Thoroughly Modern Millie

Thoroughly Modern Millie
Book by Richard Morris and Dick Scanlan; new music Jeanine Tesori; new lyrics Richard Scanlan; based on original story & screenplay by Richard Morris for the Universal Pictures movie Thoroughly Modern Millie. The Production Company. State Theatre, Arts Centre Melbourne. 3 – 11 August 2019

There is much to admire and enjoy in this dazzling, all-out production of the 2002 Broadway hit. The story may be familiar – hick from the sticks comes to New York, New York to make her fortune – but in a thoroughly modern way.  ‘Modern’, that is, for 1922.  Millie Dillmount (Annie Aitken), from Salina, Kansas, plans to find a rich boss and marry him.  Simple.  On the way through intrepid Millie will also thwart the white slavers kidnapping girls and shipping them off to Peking (as it was then). 

But the story or the silly, predictable plot is not the point.  Or it is the point when we enjoy what fun Richard Morris and Dick Scanlan had with their deliberate assembly of clichés and musical show tropes, and their musical grab bag of old toons, homages and send-ups.  Only the tune of ‘Thoroughly Modern Millie’ is retained from the 1967 hit movie.

The Production Company takes all that and gives it to us with a great on-stage orchestra (directed by Peter Casey in his 9th show for The Production Company), that sounds a lot bigger than it is, lots of irresistible tap dancing, glamorous costumes, ingenious design, pacey, knowing direction and a great cast – all of them consciously and playfully bringing types and caricatures to life.  Everyone is just that bit over the top but what else would they do?  And would it be as much fun if they didn’t?

There are sterling performances from Adam-Jon Fiorentino as Millie’s self-absorbed boss, Trevor, and from Nigel Huckle as Jimmy Smith, the paper clip salesman: both of these gentlemen understand perfectly what the show requires, and they certainly deliver with great vitality and charm.  Queenie Van De Zandt just might be a little restrained by her role as dowager Muzzy Van Hossmere (the Fairy Godmother role) but she gives the show some old-fashioned cabaret oomph.  Angela Scundi is strait-laced office termagant Miss Flannery – with a delightful couple of reveals.

There is that persistent issue of ‘is this racist or not?’ in the depiction of the two Chinese immigrants Ching Ho (Keith Brockett) and Bun Foo (Jonathan Chan) and their boss Mrs Meers (Marina Prior) who is only pretending to be Chinese.  Well, ‘Chinese’ with a more Japanese pronunciation problem and references to anywhere in ‘Asia’ that is over there, somewhere.  Dick Scanlan protested that these are deliberate caricatures and anti-racist because they show up how silly the caricatures are but judging by the hearty and raucous laughter from some sections of my audience, somehow, I don’t think so.  At least the always entertaining Mr Brockett and Mr Chan are of Asian background, and Ms Prior pushes the ridiculous every chance she gets.  (You can see why audiences love Ms Prior – she takes what she gets and runs with it all the way.)  The plot, such as it is (see above), desperately needs the white slavery B-plot as it supplies a sort of ‘action climax’ when the love story plot is just about over and out of puff.

Claire Lyon as Millie’s BFF Miss Dorothy Brown makes credible the combination of dumb but stubborn – and she, together with Mr Fiorentino supply an amazing interlude with their song-and-dance romantic send-up of ‘Ah!

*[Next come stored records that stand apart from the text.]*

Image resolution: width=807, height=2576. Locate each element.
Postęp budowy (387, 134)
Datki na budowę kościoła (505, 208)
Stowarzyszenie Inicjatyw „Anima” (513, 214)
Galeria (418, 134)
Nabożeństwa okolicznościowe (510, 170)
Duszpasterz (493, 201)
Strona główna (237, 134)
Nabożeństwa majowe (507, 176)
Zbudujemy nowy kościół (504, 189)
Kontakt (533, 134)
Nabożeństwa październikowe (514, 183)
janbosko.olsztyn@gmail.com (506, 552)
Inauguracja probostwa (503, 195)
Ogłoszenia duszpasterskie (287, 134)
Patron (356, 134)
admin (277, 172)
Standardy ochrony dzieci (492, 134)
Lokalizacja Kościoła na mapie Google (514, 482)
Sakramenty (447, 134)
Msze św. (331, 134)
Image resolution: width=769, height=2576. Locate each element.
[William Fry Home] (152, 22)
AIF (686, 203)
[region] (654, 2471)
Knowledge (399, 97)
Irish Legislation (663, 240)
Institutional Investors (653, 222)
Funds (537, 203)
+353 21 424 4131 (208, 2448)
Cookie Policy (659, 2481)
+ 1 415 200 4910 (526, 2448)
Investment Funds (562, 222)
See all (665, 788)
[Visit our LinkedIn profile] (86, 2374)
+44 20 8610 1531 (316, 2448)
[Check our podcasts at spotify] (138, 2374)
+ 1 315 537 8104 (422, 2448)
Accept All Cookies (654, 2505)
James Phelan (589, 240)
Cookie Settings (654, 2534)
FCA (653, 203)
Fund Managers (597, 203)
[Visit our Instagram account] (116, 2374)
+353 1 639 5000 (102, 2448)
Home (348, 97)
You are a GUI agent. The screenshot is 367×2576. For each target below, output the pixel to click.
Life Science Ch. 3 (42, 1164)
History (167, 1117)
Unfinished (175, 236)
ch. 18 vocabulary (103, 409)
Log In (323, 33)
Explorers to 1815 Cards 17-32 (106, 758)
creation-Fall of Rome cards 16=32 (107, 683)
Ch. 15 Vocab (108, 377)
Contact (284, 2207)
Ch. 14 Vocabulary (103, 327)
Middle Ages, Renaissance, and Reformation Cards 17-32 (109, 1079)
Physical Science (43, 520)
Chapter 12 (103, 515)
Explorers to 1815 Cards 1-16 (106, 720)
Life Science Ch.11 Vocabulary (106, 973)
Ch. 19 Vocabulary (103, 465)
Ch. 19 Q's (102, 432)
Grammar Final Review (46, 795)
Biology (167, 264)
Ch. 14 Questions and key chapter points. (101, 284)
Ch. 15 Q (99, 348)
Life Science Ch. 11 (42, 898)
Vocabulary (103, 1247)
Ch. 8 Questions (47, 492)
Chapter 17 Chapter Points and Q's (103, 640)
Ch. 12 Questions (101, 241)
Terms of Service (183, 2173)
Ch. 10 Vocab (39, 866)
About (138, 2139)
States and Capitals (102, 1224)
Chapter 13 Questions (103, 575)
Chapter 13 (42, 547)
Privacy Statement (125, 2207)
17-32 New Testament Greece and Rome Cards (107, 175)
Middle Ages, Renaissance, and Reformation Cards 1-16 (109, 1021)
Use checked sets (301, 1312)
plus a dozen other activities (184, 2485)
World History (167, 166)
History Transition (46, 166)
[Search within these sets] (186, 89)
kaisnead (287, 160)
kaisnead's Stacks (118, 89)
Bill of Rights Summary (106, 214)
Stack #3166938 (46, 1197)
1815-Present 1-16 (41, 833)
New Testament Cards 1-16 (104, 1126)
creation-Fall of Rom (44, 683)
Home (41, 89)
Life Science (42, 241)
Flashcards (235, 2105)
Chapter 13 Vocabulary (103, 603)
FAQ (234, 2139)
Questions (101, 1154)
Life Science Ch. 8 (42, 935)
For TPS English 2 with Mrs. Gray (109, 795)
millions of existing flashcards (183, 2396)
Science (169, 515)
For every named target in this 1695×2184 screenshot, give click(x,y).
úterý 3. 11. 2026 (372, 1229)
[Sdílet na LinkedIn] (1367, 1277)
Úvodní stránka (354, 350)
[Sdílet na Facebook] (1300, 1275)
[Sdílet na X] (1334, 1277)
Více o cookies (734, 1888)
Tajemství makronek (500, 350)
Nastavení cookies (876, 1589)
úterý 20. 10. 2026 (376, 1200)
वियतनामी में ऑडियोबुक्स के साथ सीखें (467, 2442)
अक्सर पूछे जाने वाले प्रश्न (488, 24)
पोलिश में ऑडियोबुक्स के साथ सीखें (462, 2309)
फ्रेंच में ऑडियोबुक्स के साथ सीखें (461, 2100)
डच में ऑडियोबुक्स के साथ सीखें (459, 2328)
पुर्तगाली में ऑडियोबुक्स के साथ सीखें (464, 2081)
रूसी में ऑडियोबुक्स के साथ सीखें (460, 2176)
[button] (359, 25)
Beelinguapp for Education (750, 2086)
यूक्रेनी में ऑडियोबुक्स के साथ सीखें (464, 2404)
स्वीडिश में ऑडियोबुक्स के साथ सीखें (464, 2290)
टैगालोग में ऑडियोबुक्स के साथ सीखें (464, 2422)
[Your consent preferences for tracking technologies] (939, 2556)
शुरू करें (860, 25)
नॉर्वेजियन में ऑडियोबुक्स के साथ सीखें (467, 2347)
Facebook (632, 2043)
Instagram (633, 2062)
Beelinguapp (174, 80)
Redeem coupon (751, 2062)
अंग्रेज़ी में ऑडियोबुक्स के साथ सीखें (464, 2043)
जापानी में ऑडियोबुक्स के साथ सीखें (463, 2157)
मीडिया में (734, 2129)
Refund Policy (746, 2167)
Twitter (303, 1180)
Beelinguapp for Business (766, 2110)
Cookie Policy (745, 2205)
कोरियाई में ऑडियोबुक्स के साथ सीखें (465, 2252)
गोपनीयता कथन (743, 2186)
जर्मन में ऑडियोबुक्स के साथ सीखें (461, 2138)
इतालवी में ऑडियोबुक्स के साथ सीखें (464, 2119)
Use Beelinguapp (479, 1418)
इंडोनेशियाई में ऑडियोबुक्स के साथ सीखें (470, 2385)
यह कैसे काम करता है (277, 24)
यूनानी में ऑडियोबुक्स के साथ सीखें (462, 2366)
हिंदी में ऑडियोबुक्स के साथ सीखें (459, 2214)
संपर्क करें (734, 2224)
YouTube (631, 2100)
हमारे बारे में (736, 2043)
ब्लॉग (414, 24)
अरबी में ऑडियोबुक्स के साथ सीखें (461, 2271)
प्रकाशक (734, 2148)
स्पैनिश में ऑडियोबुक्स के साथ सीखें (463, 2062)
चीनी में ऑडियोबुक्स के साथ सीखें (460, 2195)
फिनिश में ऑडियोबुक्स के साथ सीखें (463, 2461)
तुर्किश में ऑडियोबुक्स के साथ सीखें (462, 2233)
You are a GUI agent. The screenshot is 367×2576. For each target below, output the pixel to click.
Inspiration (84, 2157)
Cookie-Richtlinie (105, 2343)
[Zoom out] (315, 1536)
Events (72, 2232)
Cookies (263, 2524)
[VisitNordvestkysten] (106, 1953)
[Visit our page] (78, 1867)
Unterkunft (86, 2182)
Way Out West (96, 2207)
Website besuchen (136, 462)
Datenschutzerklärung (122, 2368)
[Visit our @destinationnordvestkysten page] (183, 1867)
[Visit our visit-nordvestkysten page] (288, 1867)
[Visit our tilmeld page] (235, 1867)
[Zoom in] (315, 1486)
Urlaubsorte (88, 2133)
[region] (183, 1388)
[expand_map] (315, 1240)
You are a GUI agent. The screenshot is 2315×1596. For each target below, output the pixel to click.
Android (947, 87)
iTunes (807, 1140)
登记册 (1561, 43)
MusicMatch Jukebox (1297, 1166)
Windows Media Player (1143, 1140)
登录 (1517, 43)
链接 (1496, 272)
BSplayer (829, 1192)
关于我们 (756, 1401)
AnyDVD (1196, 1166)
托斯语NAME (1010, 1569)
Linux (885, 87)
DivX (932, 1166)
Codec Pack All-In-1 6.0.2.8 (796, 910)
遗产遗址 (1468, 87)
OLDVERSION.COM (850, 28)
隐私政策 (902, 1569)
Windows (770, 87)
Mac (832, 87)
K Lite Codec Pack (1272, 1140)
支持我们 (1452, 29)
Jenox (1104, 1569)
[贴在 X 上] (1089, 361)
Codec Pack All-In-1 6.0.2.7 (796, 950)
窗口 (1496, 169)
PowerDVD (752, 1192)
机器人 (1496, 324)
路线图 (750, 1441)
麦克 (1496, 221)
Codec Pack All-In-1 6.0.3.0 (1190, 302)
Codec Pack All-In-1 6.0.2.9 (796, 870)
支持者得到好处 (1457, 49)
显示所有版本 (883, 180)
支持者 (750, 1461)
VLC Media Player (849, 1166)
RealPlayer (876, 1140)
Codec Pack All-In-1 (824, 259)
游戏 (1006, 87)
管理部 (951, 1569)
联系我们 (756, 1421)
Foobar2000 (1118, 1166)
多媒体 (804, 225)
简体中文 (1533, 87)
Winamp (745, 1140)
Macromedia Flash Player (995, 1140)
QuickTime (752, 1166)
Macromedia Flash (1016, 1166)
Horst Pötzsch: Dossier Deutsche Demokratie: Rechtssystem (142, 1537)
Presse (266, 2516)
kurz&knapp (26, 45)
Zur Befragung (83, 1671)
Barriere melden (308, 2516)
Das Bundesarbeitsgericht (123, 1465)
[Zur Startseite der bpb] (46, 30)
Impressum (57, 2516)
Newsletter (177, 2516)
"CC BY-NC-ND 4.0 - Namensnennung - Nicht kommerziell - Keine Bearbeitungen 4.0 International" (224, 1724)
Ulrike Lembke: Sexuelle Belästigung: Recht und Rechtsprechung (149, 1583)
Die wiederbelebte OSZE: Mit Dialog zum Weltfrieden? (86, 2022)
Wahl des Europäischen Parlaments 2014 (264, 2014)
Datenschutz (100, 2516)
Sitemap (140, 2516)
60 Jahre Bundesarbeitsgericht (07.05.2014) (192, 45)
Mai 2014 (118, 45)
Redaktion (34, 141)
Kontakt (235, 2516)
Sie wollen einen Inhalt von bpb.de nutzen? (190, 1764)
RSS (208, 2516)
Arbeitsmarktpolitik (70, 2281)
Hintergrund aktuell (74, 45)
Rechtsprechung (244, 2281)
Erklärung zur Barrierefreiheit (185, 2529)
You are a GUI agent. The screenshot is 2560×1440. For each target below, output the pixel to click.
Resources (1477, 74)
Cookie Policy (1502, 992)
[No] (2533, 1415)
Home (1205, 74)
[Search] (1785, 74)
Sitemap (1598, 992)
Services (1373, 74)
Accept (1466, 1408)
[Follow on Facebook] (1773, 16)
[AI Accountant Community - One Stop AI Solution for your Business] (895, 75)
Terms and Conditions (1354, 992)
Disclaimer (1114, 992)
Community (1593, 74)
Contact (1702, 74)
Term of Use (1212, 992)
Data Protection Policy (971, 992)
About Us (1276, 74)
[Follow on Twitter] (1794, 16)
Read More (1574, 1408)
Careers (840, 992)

Sweet Mystery of Life’ – which is very funny but somehow very sweet at the same time – one of the best sequences in the show, nicely contrasting with an oblivious Millie, who wants Trevor to love her, making a phone call. 

Of course, there is no ‘correct’ way to play the eponymous Millie, but I’d have thought that a degree of sweet naiveté might soften her mercenary ambitions and earn her a little more sympathy.  Annie Aitken and her director Chris Parker, however, opt for brassy and focussed determination.  For me, that’s a strange choice and a little off-putting.  Although we certainly know all along what’s coming, this take on the character rather robs Millie of any poignancy when she realises she was wrong.  None of that seemed to bother the opening night audience: they loved Ms Aitken and gave her thunderous standing ovation.

After the bold move of mounting the very risky Lazarus (the brilliance of its production aside), The Production Company’s choice of Thoroughly Modern Millie for their second show of the year would seem to be a solid, middle-of-the-road choice for subscribers and lovers of the musical, reassuring and familiar, pastiche but perky, and loaded with talent, pizzazz and glamour.